> Problem description
Using the string "Given" as the key, pull each matching line out of the records below.

[Collected data entries]
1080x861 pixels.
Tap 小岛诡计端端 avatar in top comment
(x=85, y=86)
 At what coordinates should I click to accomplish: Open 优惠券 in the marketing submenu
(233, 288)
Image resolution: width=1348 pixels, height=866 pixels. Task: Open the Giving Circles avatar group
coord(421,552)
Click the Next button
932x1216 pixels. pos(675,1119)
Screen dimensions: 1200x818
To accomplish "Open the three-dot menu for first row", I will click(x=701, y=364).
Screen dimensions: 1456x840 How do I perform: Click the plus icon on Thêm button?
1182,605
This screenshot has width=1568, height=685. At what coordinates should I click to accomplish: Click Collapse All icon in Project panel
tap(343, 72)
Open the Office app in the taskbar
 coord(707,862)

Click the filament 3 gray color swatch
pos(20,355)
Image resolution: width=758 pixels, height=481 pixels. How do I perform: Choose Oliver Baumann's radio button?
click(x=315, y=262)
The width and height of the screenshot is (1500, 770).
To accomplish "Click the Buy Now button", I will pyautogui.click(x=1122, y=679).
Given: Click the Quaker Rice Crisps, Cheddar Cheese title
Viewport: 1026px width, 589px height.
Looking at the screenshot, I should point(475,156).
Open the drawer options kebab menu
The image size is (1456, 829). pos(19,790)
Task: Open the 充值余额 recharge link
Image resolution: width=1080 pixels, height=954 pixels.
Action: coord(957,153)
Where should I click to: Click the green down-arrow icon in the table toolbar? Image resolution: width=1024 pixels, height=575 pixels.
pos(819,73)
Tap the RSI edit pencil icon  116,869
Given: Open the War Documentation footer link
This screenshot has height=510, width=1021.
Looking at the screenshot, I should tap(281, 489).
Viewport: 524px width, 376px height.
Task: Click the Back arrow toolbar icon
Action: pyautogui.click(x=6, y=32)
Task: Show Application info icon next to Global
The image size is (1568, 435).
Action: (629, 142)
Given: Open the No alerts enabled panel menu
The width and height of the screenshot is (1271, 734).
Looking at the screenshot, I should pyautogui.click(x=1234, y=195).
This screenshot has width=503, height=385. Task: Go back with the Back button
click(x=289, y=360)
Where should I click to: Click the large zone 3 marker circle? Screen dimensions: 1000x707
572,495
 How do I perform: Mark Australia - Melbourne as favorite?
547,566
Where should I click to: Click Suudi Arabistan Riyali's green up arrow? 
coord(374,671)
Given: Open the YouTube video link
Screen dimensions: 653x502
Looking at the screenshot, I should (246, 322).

> Solution below
Given: Click the Quaker Rice Crisps, Cheddar Cheese title
Given: Open the War Documentation footer link
Given: Open the No alerts enabled panel menu
Given: Open the YouTube video link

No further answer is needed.